Chef Robert Wiedmaier's new Wildwood Kitchen had its soft opening last Friday night. The restaurant, located at 10223 Old Georgetown Road, is the chef's most casual restaurant to date, and his most consciously health-oriented, given the restaurant's focus on olive oil over butter. Eater chatted with Wiedmaier and sat down with architects Peter Hapstak and Natalie Park to hear more about the thought behind the restaurant's design.
1) Hapstak, from the firm HapstakDemetriou+, has collaborated with Wiedmaier on several other projects, including the recent Mussel Bar locations (he's working on the one headed to Arlington, too). The firm also worked on the recent Nando's Peri-Peri in Alexandria and is currently designing Fiola Mare in Georgetown.
2) Green is the dominant accent color at Wildwood Kitchen, which is an unusual, even risky choice for a restaurant, as studies on color theory have shown that it doesn't associate well with food. But the firm went with a dark, almost black green for the main shade and has worked in other greens so that the effect isn't too "matchy-matchy", as Hapstak said.

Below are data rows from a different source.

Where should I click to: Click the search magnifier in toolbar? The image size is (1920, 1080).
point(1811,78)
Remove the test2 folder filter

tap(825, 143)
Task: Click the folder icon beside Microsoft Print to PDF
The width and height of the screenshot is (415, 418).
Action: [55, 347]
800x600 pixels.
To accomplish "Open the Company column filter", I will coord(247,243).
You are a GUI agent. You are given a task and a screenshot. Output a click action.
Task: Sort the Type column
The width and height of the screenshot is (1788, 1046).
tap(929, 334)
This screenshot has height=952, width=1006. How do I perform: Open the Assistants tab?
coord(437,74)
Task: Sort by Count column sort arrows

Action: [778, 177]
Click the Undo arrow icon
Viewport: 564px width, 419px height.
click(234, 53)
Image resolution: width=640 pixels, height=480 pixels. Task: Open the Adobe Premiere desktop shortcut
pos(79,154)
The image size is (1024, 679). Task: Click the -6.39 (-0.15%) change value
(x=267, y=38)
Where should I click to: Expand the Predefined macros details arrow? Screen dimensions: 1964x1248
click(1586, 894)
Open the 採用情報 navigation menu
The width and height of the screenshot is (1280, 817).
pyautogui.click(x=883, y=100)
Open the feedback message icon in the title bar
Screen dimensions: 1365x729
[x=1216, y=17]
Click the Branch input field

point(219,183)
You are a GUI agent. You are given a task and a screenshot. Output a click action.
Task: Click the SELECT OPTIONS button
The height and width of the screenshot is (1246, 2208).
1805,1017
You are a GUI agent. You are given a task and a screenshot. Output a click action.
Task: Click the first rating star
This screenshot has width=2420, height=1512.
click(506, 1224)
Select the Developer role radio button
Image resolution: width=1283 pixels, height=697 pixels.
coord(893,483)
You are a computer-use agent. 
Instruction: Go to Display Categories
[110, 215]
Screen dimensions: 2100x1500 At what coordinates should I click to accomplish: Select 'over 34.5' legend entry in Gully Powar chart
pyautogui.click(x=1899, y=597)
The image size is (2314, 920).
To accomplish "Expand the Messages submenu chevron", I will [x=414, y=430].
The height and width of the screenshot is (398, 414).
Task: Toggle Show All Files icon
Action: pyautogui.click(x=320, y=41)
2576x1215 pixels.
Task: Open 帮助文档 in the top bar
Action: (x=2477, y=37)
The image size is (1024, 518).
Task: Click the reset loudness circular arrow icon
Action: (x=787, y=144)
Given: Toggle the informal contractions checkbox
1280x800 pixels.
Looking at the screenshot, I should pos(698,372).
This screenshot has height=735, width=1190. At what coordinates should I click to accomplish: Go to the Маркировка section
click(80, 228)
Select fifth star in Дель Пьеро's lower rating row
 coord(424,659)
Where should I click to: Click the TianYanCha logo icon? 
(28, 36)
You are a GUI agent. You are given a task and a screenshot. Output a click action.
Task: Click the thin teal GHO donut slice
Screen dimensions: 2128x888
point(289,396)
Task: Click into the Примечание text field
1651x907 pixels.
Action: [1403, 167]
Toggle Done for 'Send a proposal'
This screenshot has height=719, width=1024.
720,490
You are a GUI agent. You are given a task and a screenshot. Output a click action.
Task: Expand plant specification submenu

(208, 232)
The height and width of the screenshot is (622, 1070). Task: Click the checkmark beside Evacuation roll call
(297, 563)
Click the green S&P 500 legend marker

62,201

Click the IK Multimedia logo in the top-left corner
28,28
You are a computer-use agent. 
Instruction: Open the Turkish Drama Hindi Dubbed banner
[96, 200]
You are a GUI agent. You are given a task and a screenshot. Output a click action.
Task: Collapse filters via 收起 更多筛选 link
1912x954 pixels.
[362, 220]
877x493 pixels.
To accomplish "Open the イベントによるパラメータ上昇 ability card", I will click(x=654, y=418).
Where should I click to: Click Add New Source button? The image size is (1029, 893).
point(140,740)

3) "Casual" was one of the first main themes that Wiedmaier presented to HapstakDemetriou in their initial conversations. "I didn't want it to be a special occasion restaurant; we have Marcel's and Brabo for that," he said. As a result, that theme is reflected in the restaurant's comfortable seating, warm wood tones and even in the staff uniforms, which feature jeans and plaid shirts. Hapstak said he still wanted the design to be "transporting", so that customers forget they just parked their cars in a strip mall after they enter the restaurant.
4) Wine is the main beverage focus at Wildwood Kitchen, somewhat of a departure for Wiedmaier, who has been stressing beer at such places as Brasserie Beck and Mussel Bar. There are 60 wines available under $60 per bottle, and a main design focal point is the wine storage unit at the back of the restaurant. There, the wine is hidden rather than displayed prominently, to ensure proper temperature control.
5) HapstakDemetrioiu+ collaborated with local and regional artists for some of the design pieces in the restaurant. Shelter Studios was responsible for the woodsy mural, while CP Lighting did the branch-accented lighting fixtures.
6) Wildwood Kitchen is the smallest of Wiedmaier's restaurants, at 2000 square feet and 55 seats. That means Wiedmaier plans to be strict when it comes to seating customers — all members of a party must be present. "Otherwise, with a 55-seat restaurant, you could end up with an 88 cover night," he said.
7) The olive oil bottles on each table are meant to invoke the restaurant's emphasis on that style of cooking. Wiedmaier is infusing oils with everything from chiles to basil to aid in his preparations.
8) HapstakDemetriou+ toured restaurants in such cities as New York and San Francisco to get ideas for Wildwood Kitchen. Many design elements may remind customers of Danny Meyer restaurants — Hapstak cites the restaurateur as an inspiration.
9) The architects tried to shy away from some of the trendiest fixtures seen today in restaurant design. That means no Edison light bulbs, and no antiqued mirrors decorating the restaurant.
10) One semi-exception to the trend rule: acoustic tiles, which were needed for sound control, according to Park. The restaurant is trying to strike a balance between buzzy and just plain loud, and the tiles on the ceiling help muffle the noise.